When all the preliminary activities such as lectures, purifications, chants, etc. have been accomplished the medicine man begins the sandpainting ritual. It usually is conducted in the family hogan. All the pigments of color have been carefully gathered and prepared. The principal colors, white, blue, yellow and black are linked to the four sacred mountains as well as the directions- Red is often considered a sacred color and represents sunlight. As a note of interest, the four sacred mountains are: Arizona's San Francisco Peaks (west), Navajo Mountain in Utah (north), Mt. Blanco in Colorado (east) and Mt. Taylor in New Mexico (south).

The Navajo name for sandpainting, iikaah, translates to "place where gods come and go." This is the most appropriate in that if all activities were performed correctly, if the belief in the cure is present then the way is prepared for the forces or Holy People to intercede and restore the patients hozho, or balance. The final act to summon those forces is a properly prepared sandpainting. The patient sits in its center and faces the open door of the hogan, which always faces east. The Holy People being summoned will arrive and infuse the sand painting with their healing power. This dispels the evil and restores the balance. It also shields against further threats of a similar nature that may be directed toward the patient, such as witchcraft.

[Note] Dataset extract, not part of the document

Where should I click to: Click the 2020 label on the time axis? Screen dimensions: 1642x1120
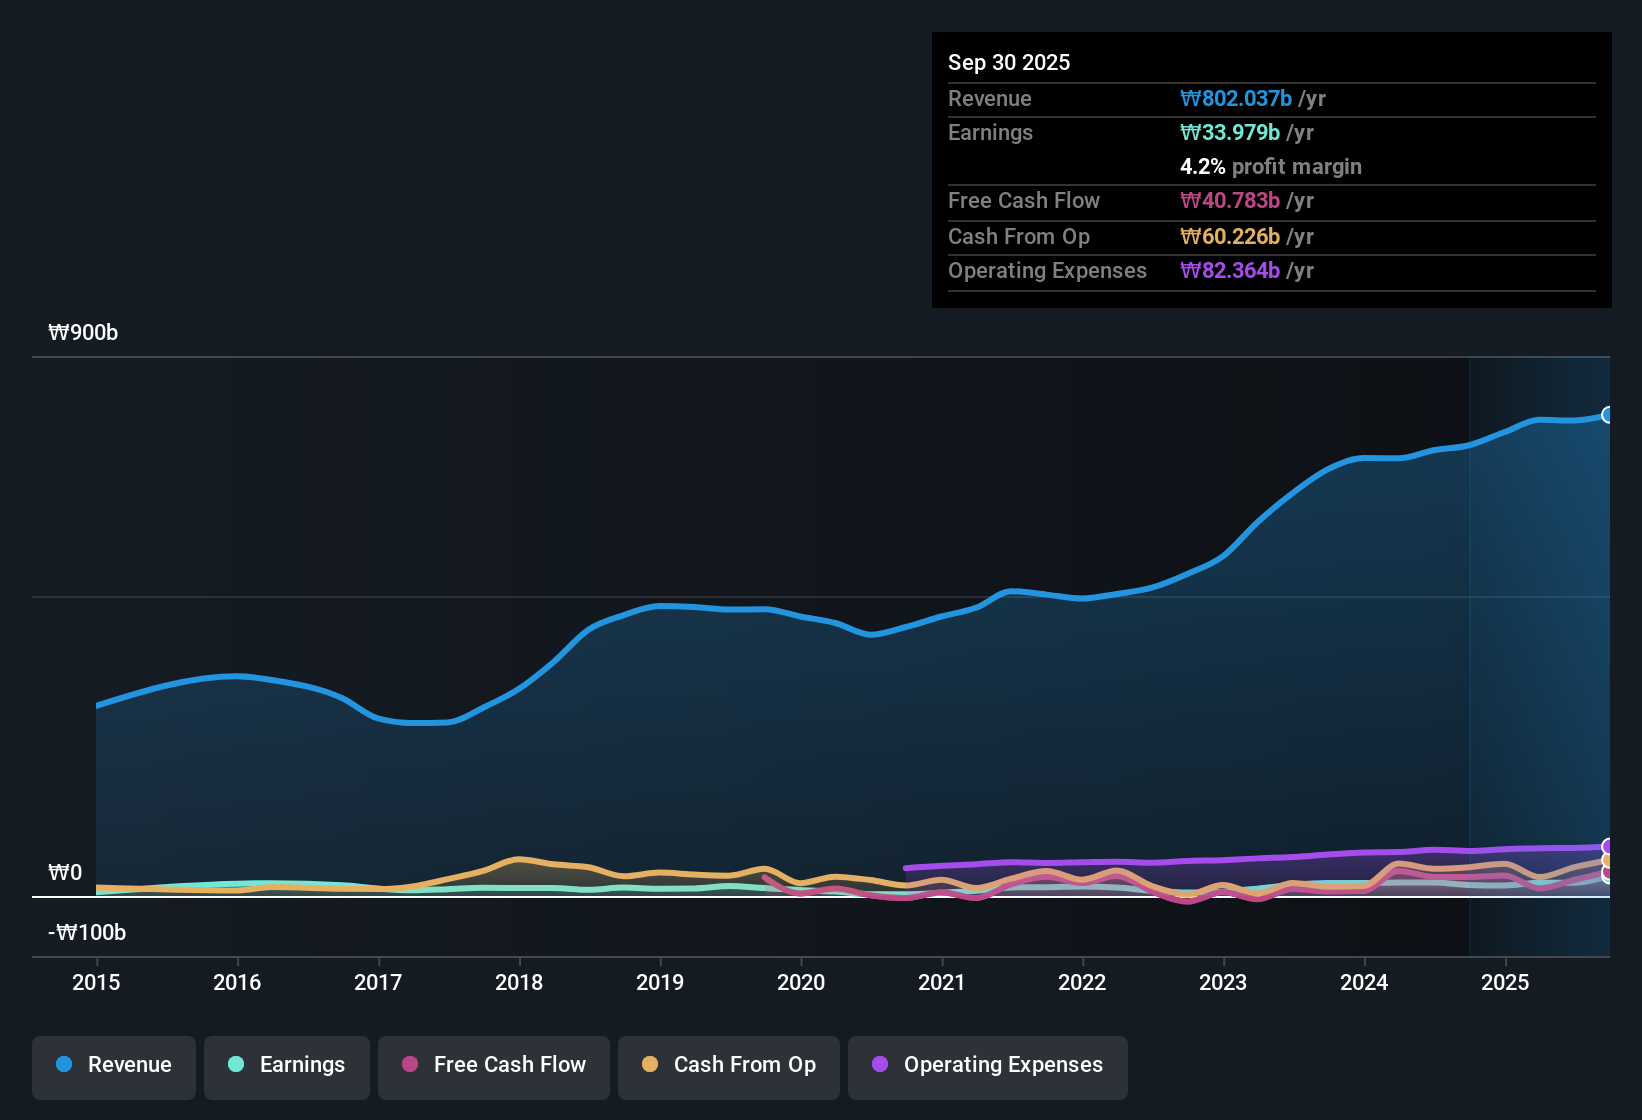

The sandpainting can be quite small or as large as 20 feet requiring several men and women to finish it in the allotted day. Most sandpaintings are between 6 and 8 feet. The medicine man or singer is the director, he is responsible for accuracy of color and design. For practical reasons work begins in the center and works outward in a "sunwise" pattern- this latter is for religious reasons (east to south to west to north and back to east.) Most sandpaintings have a protective garland around 3 sides to prevent evil from infusing the work from the north, west, or south. This is often a rainbow. The painting must face east for the Holy Peoples entrance. In order to prevent evil from entering before the work is complete, spiritual guardians may be positioned to the east. There are many such guardians- The beaver and otter are two because they gave their hides to Monster Slayer and Born of Water to prevent them from freezing on one of their journeys.

With the patient seated in the center of the sandpainting, the Singer takes items from his medicine bag and touches them to body parts of the Holy People in the sandpainting. He then touches corresponding parts of his body and then the patient's body. Thus, the powers of the Holy People, properly orchestrated through the intermediary are transmitted to the patient restoring the hozho needed for the cure.

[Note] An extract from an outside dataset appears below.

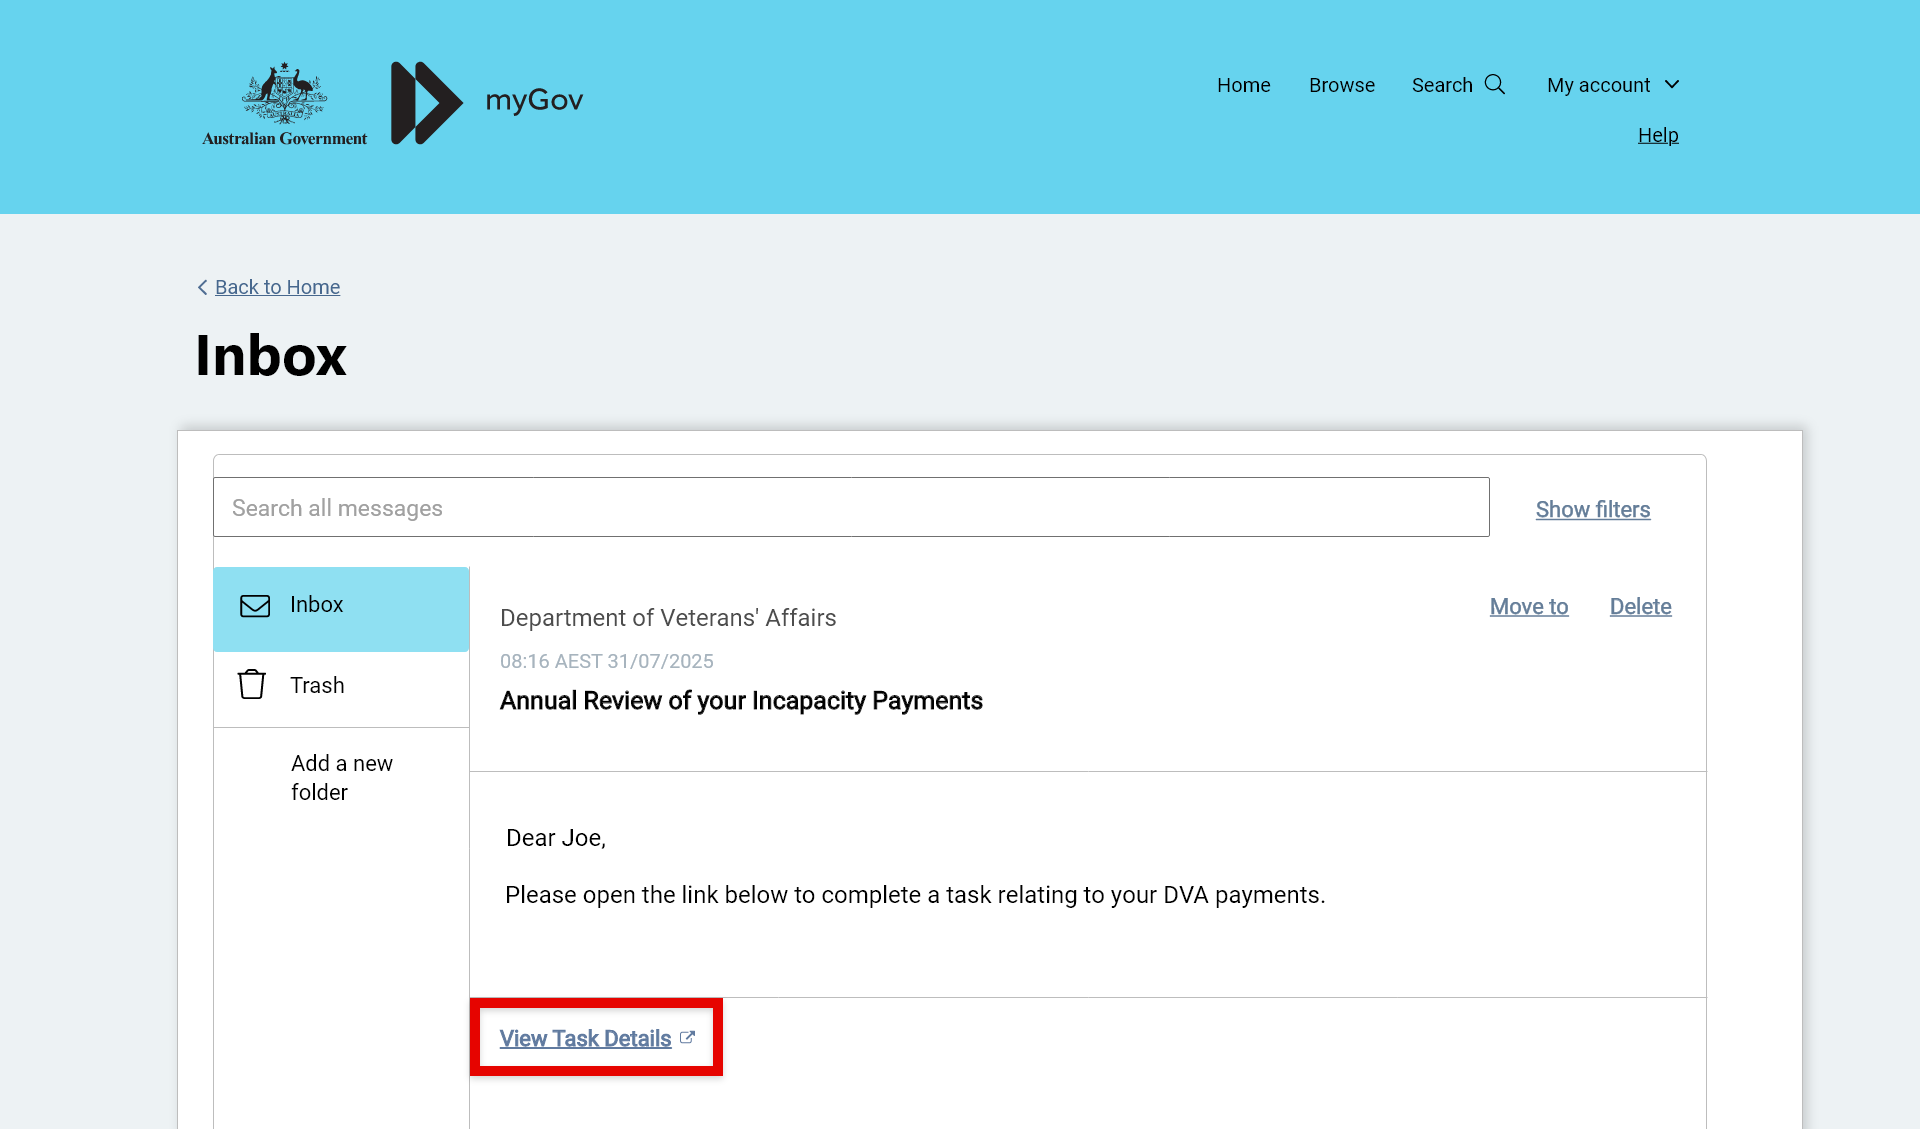Select the Trash folder
This screenshot has width=1920, height=1129.
coord(317,685)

When the ritual is completed the patient leaves the sandpainting and all the sands are swept away in a reverse order from the creation. The sand is then either buried outside or scattered to the four directions. Failure to destroy a sandpainting or an attempt to reverse any part may bring blindness or death to the transgressor.

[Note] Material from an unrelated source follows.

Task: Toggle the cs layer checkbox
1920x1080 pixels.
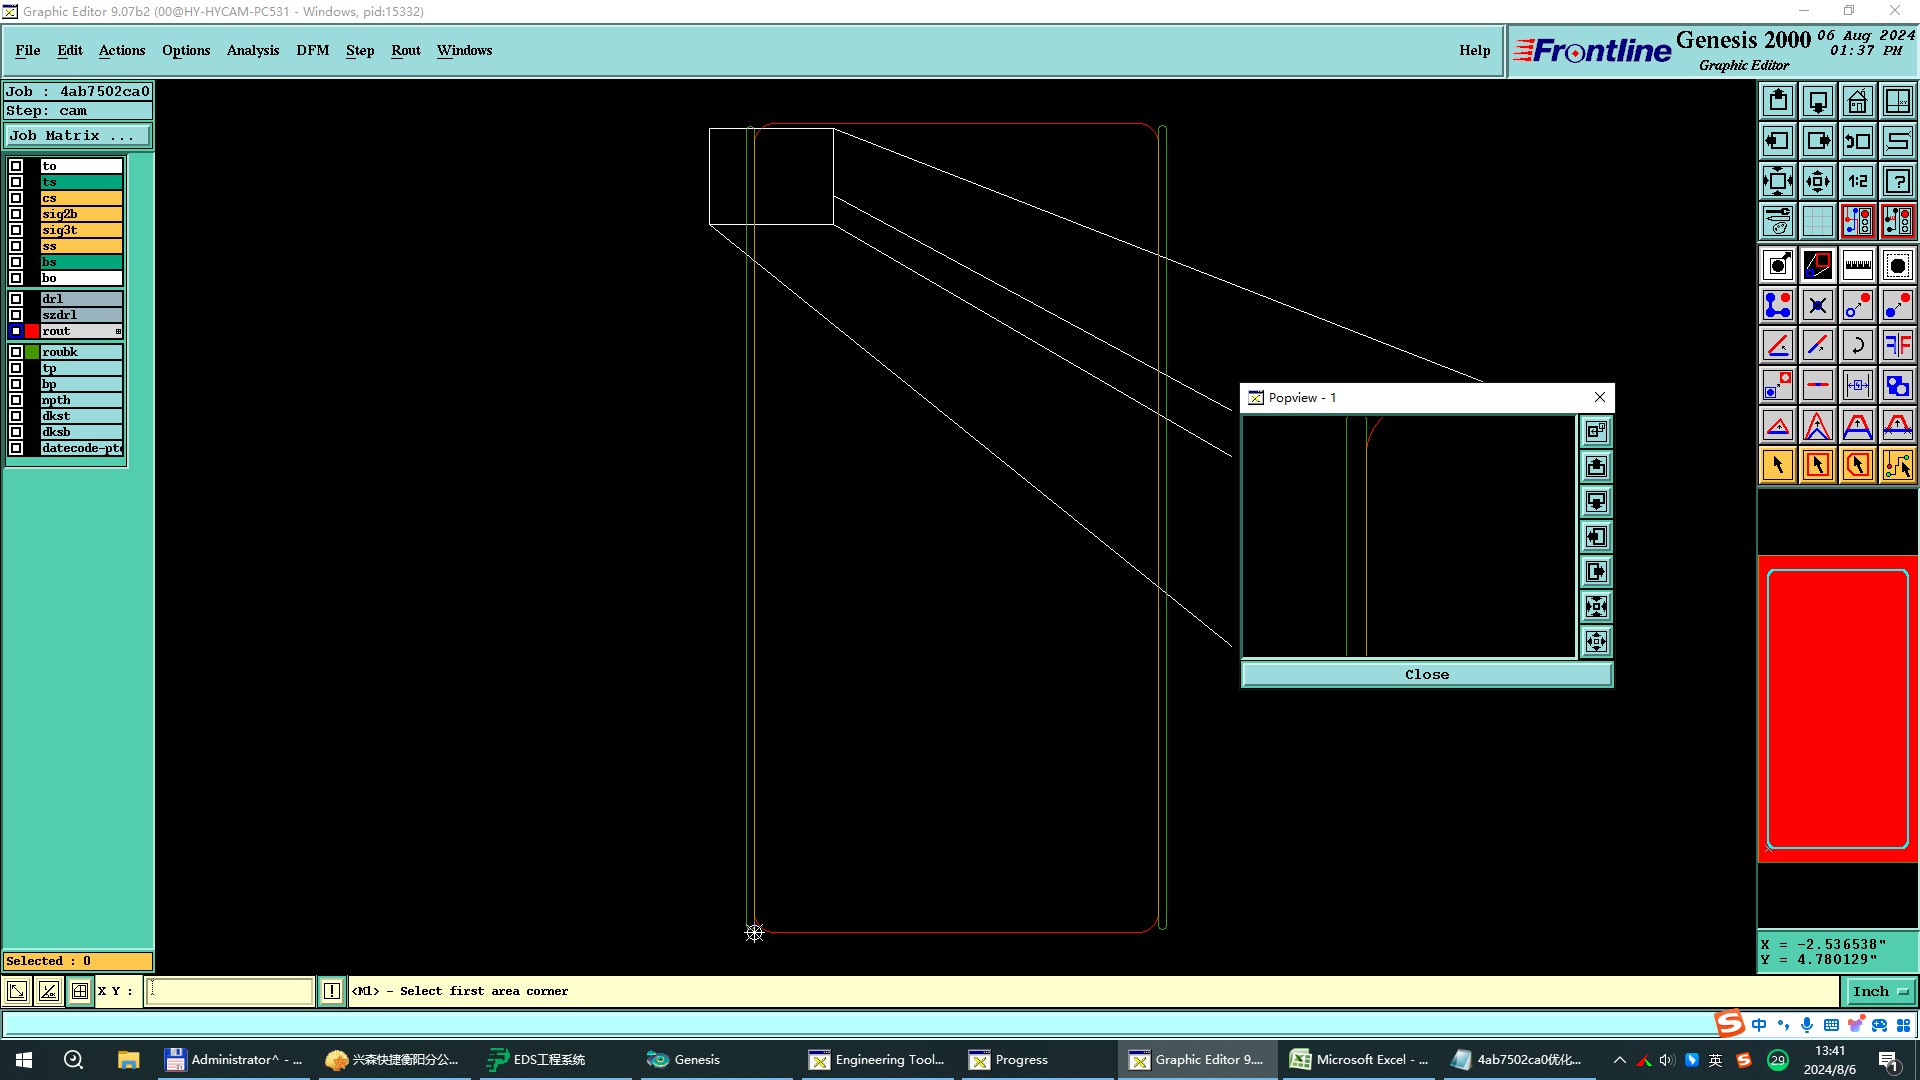Action: tap(16, 198)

All sandpaintings are not necessarily used only in curing the ill. In fact, the heart of the Navajo Religion is the Blessing Way Ceremony. It gives hozho to many things, a newly born child, a new home, a new planting, a new job, a marriage, etc. Usually the sandpainting is small and the ceremony covers a single day. In these ceremonies the floor of a hogan is not always required, it can be done on buckskin or cloth.